▸ Task to complete:
In which lines of the data does the string "tool" appear? Copy every one.

▸ Collected data:

= Beginning of Section =

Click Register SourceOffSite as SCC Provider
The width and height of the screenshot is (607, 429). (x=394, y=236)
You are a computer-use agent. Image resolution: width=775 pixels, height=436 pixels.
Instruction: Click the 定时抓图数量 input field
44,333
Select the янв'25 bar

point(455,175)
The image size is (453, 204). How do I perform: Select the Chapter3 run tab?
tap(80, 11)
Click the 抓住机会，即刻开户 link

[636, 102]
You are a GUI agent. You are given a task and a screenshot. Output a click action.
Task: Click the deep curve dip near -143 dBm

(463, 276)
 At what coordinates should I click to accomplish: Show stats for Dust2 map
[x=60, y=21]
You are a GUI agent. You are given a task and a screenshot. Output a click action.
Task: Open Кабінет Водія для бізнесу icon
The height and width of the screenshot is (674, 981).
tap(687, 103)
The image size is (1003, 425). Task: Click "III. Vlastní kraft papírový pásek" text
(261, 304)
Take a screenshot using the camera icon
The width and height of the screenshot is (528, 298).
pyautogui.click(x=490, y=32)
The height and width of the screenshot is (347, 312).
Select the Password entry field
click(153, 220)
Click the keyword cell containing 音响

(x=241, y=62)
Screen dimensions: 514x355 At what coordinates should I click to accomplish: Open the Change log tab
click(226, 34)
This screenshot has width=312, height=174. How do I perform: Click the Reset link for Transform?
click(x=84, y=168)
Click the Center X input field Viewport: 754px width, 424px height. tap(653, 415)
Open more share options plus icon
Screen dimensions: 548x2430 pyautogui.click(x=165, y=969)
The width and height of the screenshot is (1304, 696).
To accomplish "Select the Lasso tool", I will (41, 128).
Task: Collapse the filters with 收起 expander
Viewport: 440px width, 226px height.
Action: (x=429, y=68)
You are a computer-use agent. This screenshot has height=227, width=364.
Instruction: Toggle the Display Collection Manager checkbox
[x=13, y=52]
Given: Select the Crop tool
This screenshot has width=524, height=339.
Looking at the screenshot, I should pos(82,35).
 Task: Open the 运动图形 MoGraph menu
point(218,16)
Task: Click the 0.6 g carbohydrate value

= End of Section =

▸ Result for this task:
To accomplish "Select the Lasso tool", I will (41, 128).
Given: Select the Crop tool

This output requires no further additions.